---------- Exercise inputs ----------

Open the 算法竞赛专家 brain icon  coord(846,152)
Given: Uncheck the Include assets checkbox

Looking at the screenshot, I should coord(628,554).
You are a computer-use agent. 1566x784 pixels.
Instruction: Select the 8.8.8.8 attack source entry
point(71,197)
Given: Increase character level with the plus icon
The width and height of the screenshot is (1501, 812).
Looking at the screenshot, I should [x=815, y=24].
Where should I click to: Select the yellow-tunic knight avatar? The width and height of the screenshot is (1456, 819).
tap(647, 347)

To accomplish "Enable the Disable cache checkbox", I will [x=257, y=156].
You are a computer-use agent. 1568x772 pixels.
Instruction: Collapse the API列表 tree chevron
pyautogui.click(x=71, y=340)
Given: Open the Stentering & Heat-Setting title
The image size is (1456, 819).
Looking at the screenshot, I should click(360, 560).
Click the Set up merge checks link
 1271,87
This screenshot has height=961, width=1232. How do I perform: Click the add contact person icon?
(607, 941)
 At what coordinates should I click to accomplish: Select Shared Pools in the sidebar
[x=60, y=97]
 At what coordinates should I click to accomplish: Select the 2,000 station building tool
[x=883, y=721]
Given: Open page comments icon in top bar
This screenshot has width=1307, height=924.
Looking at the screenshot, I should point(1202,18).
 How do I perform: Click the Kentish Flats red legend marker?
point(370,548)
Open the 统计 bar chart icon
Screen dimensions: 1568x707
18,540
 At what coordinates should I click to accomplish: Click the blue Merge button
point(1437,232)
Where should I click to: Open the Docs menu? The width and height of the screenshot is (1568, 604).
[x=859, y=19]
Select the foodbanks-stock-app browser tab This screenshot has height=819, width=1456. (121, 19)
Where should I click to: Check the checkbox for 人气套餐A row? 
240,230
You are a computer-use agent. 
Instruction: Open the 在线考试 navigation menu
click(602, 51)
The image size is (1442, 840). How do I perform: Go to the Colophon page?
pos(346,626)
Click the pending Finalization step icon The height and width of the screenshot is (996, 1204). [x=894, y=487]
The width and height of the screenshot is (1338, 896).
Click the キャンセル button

----------

[What to do]
Output nothing but the lines from the one that contains "At what coordinates should I click to accomplish: Select the" through the final line of the entries above, exactly as they appear.

[Solved exercise]
 At what coordinates should I click to accomplish: Select the 2,000 station building tool
[x=883, y=721]
Given: Open page comments icon in top bar
This screenshot has width=1307, height=924.
Looking at the screenshot, I should point(1202,18).
 How do I perform: Click the Kentish Flats red legend marker?
point(370,548)
Open the 统计 bar chart icon
Screen dimensions: 1568x707
18,540
 At what coordinates should I click to accomplish: Click the blue Merge button
point(1437,232)
Where should I click to: Open the Docs menu? The width and height of the screenshot is (1568, 604).
[x=859, y=19]
Select the foodbanks-stock-app browser tab This screenshot has height=819, width=1456. (121, 19)
Where should I click to: Check the checkbox for 人气套餐A row? 
240,230
You are a computer-use agent. 
Instruction: Open the 在线考试 navigation menu
click(602, 51)
The image size is (1442, 840). How do I perform: Go to the Colophon page?
pos(346,626)
Click the pending Finalization step icon The height and width of the screenshot is (996, 1204). [x=894, y=487]
The width and height of the screenshot is (1338, 896).
Click the キャンセル button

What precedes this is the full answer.